Weekend news had US unemployment rising to 10.7%, but the better news is that the rate of job loss continues to fall.

The latest unemployment estimates released by Roy Morgan Research for the month of August suggest that unemployment in Australia may already have peaked — Roy Morgan has recorded a second straight month of declines in unemployment — now at 7.4% for August, down from 7.6% in June and 7.8% in July.

Coming on top of the globally significant 0.6% rise in GDP in the June quarter, this would have made Wayne Swan’s day as he met with G20 finance ministers in London. Pity about his jet-lagged gaffe when he mentioned the rise in the retirement age to 71, no doubt on the agenda for 2015.

Today, the Oliver index of job ads also signals better news to come for Australia’s labor markets, and David Uren has noticed the warning about inflation given by RBA chief Glenn Stevens.
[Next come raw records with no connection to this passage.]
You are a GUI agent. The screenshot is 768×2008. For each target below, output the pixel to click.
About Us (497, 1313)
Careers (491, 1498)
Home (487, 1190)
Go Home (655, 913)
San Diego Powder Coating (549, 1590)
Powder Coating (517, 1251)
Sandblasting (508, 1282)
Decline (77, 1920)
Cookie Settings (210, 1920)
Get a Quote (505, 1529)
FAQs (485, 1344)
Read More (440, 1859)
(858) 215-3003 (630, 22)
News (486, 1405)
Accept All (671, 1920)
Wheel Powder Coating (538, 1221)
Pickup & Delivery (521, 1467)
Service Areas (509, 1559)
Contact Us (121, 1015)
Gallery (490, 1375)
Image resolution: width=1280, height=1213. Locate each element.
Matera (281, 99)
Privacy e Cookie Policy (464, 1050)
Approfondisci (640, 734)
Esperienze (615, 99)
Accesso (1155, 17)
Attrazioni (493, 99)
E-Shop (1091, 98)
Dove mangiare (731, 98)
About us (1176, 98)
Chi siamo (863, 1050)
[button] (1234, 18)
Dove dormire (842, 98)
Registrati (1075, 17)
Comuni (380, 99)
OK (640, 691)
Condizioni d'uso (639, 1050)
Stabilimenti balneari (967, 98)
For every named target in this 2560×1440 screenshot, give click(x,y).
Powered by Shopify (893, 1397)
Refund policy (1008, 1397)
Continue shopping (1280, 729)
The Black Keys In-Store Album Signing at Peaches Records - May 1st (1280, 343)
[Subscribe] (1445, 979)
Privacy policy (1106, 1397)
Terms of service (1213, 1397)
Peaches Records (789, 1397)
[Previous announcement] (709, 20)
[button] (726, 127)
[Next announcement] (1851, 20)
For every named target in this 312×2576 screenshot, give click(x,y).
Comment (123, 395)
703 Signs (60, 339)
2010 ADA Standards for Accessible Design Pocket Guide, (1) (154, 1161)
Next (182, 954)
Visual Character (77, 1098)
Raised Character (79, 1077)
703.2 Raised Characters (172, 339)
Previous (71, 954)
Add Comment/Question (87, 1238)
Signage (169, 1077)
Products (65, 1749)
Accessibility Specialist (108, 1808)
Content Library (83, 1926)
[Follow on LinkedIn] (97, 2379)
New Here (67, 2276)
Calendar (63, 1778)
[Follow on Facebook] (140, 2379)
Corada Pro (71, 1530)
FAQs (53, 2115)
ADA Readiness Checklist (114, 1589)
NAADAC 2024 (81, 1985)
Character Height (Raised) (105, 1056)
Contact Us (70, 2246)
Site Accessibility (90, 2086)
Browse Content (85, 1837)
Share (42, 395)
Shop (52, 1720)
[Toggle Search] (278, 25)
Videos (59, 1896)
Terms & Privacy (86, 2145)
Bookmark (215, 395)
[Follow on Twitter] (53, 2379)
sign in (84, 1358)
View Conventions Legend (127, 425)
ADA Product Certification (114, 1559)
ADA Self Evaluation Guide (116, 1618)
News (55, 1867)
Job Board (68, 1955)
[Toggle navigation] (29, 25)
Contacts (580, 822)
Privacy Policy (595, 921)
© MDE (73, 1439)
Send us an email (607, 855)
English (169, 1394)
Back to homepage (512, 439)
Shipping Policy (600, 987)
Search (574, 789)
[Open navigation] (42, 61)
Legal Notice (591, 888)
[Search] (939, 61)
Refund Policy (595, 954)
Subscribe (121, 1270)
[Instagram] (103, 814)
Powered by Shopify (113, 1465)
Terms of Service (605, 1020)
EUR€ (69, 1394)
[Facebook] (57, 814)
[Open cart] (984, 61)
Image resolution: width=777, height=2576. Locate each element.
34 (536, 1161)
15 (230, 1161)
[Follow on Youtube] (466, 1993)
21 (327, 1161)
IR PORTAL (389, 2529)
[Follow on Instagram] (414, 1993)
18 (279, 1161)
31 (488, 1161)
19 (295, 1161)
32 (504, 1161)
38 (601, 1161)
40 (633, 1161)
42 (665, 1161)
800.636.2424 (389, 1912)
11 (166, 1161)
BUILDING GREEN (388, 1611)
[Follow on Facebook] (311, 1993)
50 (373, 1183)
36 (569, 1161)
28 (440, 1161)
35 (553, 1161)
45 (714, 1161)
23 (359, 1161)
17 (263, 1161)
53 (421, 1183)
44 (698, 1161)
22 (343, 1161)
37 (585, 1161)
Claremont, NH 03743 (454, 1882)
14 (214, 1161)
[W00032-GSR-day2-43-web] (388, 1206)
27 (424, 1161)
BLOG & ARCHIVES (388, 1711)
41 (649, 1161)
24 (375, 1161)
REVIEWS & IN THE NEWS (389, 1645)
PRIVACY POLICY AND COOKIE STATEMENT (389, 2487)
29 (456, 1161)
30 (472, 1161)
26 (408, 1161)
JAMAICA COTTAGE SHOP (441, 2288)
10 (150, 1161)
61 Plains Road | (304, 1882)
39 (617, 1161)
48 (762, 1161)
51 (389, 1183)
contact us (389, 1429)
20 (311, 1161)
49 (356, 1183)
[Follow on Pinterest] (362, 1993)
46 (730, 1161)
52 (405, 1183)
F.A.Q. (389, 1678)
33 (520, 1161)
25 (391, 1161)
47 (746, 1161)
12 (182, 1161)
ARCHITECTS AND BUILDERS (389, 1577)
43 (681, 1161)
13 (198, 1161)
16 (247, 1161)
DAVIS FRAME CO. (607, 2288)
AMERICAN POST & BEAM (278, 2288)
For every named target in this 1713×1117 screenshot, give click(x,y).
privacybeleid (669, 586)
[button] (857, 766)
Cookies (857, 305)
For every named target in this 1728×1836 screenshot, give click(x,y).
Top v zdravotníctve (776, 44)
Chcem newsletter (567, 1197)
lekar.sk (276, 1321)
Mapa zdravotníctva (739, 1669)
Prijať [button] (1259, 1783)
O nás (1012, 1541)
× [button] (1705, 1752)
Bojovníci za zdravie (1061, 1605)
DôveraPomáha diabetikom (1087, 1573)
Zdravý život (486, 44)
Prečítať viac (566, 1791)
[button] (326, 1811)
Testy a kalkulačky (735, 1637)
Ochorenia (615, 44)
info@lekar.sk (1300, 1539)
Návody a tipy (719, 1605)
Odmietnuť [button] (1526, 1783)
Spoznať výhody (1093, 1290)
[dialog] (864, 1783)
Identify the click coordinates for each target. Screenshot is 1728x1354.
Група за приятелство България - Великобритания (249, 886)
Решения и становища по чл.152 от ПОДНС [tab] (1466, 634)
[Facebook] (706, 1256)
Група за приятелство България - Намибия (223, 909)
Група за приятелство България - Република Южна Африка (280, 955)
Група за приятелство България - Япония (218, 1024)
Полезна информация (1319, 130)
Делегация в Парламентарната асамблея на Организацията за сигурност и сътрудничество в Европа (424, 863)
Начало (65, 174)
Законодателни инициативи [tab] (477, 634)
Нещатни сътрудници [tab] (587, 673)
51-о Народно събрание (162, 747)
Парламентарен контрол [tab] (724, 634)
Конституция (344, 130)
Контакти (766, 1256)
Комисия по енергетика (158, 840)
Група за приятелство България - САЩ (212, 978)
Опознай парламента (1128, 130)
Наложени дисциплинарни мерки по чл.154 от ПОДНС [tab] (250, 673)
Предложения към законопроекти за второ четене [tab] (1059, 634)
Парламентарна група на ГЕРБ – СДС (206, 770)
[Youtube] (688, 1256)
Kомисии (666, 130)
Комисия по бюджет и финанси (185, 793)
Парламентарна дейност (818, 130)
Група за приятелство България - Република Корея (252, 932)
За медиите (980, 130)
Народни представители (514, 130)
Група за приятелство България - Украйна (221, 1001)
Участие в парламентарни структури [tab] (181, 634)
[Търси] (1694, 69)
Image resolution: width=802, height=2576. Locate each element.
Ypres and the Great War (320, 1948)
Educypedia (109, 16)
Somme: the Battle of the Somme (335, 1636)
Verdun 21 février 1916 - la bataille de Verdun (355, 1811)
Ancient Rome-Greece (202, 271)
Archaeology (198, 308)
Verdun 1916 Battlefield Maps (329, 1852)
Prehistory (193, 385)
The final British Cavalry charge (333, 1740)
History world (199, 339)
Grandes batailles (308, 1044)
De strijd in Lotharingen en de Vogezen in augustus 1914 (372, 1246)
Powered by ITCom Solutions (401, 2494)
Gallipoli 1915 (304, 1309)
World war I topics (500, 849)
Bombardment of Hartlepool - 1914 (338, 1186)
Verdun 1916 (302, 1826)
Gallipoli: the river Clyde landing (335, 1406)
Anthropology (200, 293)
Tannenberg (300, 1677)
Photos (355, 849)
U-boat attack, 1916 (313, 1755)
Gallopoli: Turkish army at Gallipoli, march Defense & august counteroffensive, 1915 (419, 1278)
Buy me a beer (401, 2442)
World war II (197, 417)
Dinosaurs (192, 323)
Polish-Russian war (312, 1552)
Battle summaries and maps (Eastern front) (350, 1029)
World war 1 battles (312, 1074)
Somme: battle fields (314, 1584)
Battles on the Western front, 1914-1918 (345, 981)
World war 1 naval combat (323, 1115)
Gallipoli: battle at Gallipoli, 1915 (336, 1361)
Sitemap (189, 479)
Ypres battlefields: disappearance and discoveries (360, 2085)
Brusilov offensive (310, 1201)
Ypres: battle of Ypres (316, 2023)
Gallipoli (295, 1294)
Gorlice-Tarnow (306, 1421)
The big debate now is about the “exit strategy” for fiscal policy. Now it looks as if the Reserve Bank of Australia will be the first central bank to begin to withdraw monetary stimulus, the logic of doing this before fiscal stimulus is withdrawn will be debated. The government’s view is that consumer stimulus has already peaked, while infrastructure spending stimulus will peak in the current quarter. So there is some sort of logic here, one assumes wholly by accident.

Meanwhile, debate about the foundations of macroeconomics is raging in the USA. The RBS’s Ken Henry will weigh into this debate tomorrow.